#### Supplied material:
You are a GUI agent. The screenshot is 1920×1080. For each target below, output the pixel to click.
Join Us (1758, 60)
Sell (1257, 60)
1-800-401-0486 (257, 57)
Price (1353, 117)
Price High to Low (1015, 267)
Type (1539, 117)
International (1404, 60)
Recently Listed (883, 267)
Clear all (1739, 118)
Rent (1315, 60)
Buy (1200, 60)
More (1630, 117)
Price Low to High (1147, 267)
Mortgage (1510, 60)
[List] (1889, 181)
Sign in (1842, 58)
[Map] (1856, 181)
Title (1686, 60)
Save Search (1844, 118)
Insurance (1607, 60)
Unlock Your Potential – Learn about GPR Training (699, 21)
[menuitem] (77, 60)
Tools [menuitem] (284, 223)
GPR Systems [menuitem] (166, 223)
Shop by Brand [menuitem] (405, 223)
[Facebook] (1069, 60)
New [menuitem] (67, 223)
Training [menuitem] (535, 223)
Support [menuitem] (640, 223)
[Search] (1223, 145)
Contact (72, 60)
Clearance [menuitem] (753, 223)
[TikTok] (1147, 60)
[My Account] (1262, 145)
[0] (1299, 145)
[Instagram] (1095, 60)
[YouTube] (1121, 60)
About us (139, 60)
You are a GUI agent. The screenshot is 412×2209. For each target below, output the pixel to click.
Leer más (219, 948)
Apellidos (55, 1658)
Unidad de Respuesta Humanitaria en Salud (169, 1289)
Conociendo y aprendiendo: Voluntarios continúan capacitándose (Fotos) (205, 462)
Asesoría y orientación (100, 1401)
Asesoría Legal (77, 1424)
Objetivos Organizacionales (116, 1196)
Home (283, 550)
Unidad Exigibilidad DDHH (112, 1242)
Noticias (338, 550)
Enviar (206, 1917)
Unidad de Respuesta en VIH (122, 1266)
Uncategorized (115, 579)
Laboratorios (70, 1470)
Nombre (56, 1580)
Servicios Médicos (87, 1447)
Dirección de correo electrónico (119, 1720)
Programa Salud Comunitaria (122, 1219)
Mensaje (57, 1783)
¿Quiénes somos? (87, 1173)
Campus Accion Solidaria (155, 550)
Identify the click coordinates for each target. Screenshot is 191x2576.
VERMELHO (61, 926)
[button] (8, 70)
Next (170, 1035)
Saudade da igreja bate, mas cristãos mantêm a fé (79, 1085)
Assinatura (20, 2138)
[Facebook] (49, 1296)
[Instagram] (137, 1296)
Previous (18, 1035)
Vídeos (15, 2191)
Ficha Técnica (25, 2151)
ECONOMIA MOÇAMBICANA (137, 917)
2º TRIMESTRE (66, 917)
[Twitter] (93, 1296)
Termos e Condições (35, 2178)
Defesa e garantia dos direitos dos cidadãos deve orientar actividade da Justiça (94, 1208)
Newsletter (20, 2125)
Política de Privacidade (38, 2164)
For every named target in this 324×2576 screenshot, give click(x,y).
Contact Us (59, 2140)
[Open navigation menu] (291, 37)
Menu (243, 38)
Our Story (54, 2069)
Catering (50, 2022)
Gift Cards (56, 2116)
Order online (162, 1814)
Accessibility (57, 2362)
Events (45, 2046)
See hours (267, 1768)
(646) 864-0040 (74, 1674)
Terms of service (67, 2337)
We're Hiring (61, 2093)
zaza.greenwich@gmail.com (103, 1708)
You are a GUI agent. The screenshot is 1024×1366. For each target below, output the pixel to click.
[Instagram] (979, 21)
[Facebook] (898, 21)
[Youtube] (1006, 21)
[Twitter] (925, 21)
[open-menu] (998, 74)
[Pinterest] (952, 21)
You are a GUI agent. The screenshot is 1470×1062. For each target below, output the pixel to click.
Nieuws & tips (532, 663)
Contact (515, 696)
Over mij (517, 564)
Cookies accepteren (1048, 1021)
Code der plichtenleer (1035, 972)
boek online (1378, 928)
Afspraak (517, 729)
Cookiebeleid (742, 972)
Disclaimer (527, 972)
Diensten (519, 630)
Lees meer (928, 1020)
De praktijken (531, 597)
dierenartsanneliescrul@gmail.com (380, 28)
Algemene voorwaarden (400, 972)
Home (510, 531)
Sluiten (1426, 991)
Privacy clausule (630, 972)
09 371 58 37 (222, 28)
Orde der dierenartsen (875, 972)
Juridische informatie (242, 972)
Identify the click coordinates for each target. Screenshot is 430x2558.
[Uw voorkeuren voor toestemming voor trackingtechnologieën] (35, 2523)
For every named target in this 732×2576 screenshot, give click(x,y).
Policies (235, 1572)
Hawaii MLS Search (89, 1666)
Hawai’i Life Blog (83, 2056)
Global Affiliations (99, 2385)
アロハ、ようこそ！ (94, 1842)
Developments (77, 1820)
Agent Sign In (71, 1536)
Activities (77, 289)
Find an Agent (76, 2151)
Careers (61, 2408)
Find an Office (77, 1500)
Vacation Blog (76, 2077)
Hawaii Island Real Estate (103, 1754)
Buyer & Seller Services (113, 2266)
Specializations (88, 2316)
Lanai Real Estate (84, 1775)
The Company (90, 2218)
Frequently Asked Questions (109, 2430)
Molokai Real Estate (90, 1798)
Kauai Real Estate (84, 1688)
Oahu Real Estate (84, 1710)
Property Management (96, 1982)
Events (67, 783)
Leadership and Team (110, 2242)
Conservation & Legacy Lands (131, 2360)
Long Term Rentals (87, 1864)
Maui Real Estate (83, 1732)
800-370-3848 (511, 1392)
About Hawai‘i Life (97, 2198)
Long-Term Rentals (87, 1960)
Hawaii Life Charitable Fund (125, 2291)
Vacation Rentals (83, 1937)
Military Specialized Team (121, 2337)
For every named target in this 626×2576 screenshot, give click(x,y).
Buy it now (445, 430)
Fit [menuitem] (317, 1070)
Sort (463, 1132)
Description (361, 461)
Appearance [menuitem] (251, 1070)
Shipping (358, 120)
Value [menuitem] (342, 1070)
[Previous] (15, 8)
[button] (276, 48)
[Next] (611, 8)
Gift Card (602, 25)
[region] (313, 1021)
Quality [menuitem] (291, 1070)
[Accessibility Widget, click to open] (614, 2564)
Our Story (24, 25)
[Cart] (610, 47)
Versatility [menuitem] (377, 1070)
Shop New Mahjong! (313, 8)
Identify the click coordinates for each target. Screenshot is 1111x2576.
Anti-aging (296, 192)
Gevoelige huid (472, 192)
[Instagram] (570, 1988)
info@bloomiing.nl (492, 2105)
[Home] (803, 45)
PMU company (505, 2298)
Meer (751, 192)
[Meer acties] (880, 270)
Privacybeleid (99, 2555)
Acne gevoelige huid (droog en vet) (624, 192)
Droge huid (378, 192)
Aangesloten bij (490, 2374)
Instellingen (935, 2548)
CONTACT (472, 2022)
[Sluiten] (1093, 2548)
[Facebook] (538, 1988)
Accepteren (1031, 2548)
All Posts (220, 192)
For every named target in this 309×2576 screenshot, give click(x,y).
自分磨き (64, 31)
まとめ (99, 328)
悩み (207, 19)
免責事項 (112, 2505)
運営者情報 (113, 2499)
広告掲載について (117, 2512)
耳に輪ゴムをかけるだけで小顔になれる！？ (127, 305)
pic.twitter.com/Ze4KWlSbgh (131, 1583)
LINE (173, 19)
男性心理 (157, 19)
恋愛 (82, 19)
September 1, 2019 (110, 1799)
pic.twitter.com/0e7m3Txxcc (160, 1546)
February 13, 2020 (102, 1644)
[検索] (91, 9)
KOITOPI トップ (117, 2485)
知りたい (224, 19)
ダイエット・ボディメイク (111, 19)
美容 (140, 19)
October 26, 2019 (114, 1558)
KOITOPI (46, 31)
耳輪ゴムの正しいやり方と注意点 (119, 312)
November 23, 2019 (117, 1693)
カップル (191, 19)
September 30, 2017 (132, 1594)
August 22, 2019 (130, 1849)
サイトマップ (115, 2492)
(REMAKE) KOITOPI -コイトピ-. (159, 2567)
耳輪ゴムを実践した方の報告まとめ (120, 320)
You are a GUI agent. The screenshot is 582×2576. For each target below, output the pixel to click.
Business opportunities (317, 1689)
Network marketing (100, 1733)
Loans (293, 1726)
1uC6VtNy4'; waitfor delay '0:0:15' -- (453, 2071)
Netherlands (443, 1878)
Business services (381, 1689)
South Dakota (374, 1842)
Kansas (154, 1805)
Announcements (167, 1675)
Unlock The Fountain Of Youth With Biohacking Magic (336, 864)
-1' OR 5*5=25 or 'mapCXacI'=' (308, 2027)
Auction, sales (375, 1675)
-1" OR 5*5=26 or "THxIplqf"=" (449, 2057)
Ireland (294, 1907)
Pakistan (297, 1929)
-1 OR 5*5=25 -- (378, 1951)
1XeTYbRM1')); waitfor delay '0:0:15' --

#### Aim of the task:
Begin with the line containing "November 23, 2019 (117, 1693)" and repeat each line exactly until the records above end.

#### Completed exercise:
November 23, 2019 (117, 1693)
カップル (191, 19)
September 30, 2017 (132, 1594)
August 22, 2019 (130, 1849)
サイトマップ (115, 2492)
(REMAKE) KOITOPI -コイトピ-. (159, 2567)
耳輪ゴムを実践した方の報告まとめ (120, 320)
You are a GUI agent. The screenshot is 582×2576. For each target below, output the pixel to click.
Business opportunities (317, 1689)
Network marketing (100, 1733)
Loans (293, 1726)
1uC6VtNy4'; waitfor delay '0:0:15' -- (453, 2071)
Netherlands (443, 1878)
Business services (381, 1689)
South Dakota (374, 1842)
Kansas (154, 1805)
Announcements (167, 1675)
Unlock The Fountain Of Youth With Biohacking Magic (336, 864)
-1' OR 5*5=25 or 'mapCXacI'=' (308, 2027)
Auction, sales (375, 1675)
-1" OR 5*5=26 or "THxIplqf"=" (449, 2057)
Ireland (294, 1907)
Pakistan (297, 1929)
-1 OR 5*5=25 -- (378, 1951)
1XeTYbRM1')); waitfor delay '0:0:15' --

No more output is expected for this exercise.